## MATERIAL:
** begin **

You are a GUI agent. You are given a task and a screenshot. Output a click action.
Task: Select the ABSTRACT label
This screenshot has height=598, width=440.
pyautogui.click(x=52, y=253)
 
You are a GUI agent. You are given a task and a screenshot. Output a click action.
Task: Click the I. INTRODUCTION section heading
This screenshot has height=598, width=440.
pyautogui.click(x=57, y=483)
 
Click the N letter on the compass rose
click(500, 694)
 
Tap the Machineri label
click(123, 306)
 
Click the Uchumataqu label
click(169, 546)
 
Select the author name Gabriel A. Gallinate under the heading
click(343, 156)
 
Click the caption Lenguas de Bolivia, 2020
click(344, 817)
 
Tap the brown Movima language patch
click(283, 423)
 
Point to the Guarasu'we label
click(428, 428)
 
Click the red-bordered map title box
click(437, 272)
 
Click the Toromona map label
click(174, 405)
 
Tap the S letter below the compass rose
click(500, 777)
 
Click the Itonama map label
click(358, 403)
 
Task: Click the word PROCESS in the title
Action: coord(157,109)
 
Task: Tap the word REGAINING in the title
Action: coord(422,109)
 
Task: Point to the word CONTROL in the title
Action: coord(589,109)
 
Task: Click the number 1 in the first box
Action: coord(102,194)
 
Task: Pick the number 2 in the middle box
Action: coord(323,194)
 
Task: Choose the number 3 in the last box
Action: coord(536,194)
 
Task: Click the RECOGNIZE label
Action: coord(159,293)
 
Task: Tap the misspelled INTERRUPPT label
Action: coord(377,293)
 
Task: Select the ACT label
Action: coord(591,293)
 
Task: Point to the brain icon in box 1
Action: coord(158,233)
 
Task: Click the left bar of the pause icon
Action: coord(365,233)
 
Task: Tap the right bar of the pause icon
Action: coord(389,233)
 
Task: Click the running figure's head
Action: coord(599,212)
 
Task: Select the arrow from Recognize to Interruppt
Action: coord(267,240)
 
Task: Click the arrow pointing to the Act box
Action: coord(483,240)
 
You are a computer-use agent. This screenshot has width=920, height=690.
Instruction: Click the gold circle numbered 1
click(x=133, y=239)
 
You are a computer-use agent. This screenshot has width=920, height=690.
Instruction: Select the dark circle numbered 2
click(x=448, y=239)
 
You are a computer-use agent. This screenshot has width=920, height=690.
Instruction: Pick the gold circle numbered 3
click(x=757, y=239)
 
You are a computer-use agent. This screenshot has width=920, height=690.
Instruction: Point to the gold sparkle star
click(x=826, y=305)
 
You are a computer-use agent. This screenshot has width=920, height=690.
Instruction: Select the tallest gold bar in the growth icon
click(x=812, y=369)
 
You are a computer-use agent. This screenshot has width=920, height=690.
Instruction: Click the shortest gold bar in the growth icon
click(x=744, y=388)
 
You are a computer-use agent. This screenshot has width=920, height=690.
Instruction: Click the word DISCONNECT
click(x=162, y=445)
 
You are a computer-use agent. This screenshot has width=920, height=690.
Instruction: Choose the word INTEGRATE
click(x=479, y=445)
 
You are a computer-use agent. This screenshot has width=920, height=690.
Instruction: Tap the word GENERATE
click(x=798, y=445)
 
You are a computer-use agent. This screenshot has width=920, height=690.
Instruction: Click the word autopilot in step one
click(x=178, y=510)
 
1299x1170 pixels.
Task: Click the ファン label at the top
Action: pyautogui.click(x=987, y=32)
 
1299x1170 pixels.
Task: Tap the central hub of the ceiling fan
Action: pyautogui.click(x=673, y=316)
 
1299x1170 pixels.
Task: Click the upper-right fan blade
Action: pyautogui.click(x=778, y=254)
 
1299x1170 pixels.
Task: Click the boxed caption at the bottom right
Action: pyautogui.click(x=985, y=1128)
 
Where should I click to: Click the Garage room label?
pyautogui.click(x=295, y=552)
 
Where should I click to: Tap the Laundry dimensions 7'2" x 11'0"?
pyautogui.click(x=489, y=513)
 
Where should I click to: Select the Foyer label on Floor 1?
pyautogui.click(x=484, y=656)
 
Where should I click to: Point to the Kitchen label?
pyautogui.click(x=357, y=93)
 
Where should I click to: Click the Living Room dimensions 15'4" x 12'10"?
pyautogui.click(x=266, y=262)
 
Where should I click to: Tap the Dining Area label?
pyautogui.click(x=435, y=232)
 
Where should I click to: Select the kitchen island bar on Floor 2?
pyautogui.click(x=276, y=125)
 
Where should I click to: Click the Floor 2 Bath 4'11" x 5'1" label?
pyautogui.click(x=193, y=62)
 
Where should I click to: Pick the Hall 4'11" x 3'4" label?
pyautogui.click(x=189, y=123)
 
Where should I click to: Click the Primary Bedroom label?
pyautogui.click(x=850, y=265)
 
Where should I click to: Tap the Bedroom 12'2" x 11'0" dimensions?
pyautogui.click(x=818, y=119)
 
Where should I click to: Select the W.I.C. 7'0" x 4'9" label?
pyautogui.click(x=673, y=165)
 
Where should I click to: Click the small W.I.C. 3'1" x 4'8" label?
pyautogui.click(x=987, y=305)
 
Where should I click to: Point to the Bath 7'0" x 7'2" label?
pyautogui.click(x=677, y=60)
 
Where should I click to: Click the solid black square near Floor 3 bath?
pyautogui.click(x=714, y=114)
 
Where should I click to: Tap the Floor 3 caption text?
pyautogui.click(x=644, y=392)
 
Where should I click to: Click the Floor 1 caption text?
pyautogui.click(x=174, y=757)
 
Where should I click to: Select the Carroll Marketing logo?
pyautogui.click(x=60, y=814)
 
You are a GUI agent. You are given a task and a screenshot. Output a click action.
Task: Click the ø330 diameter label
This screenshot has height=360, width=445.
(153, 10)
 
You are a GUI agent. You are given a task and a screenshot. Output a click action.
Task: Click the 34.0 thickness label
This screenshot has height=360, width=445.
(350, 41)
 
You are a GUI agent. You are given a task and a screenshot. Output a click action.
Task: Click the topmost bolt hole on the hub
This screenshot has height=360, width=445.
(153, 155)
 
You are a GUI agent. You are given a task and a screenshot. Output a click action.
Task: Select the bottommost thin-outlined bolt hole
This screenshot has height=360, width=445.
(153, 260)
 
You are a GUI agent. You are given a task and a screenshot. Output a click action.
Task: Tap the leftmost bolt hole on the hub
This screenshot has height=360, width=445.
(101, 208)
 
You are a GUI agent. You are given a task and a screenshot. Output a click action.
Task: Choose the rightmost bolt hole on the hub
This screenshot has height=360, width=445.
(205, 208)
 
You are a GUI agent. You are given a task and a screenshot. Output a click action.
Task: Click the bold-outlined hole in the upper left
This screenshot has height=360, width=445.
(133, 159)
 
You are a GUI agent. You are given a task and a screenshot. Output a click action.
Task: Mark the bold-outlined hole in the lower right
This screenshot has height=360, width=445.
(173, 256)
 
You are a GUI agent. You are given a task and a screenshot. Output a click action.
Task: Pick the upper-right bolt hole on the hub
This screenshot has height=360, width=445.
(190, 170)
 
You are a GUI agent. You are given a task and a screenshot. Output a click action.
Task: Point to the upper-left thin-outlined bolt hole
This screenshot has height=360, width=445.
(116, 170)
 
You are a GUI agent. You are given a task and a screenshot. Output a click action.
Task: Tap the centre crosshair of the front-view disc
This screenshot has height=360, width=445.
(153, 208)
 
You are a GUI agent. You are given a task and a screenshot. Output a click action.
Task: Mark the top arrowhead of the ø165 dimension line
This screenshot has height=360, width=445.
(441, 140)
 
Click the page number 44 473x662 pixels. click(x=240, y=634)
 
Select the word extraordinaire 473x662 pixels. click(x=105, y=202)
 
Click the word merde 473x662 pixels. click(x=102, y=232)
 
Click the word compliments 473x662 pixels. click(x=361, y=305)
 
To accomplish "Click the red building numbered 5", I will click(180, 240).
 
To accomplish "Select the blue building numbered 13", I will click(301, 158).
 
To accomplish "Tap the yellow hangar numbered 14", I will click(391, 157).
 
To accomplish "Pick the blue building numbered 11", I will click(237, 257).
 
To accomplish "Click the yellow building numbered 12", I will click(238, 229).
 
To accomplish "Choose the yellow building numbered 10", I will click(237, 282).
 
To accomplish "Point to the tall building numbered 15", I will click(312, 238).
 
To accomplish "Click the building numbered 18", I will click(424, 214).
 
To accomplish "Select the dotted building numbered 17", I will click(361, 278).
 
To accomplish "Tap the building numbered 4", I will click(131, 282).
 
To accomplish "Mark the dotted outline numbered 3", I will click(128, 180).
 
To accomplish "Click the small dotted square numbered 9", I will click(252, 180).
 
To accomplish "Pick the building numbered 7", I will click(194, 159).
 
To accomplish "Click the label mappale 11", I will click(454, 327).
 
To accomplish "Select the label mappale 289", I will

** end **

## GIVEN PROBLEM:
Arrange the lines above, from the first one up to and including the line with "click(344, 817)", as a Markdown table with the columns Row and Line, leaving out blank lines.

## FULL OUTPUT:
| Row | Line |
|---|---|
| 1 | You are a GUI agent. You are given a task and a screenshot. Output a click action. |
| 2 | Task: Select the ABSTRACT label |
| 3 | This screenshot has height=598, width=440. |
| 4 | pyautogui.click(x=52, y=253) |
| 5 | You are a GUI agent. You are given a task and a screenshot. Output a click action. |
| 6 | Task: Click the I. INTRODUCTION section heading |
| 7 | This screenshot has height=598, width=440. |
| 8 | pyautogui.click(x=57, y=483) |
| 9 | Click the N letter on the compass rose |
| 10 | click(500, 694) |
| 11 | Tap the Machineri label |
| 12 | click(123, 306) |
| 13 | Click the Uchumataqu label |
| 14 | click(169, 546) |
| 15 | Select the author name Gabriel A. Gallinate under the heading |
| 16 | click(343, 156) |
| 17 | Click the caption Lenguas de Bolivia, 2020 |
| 18 | click(344, 817) |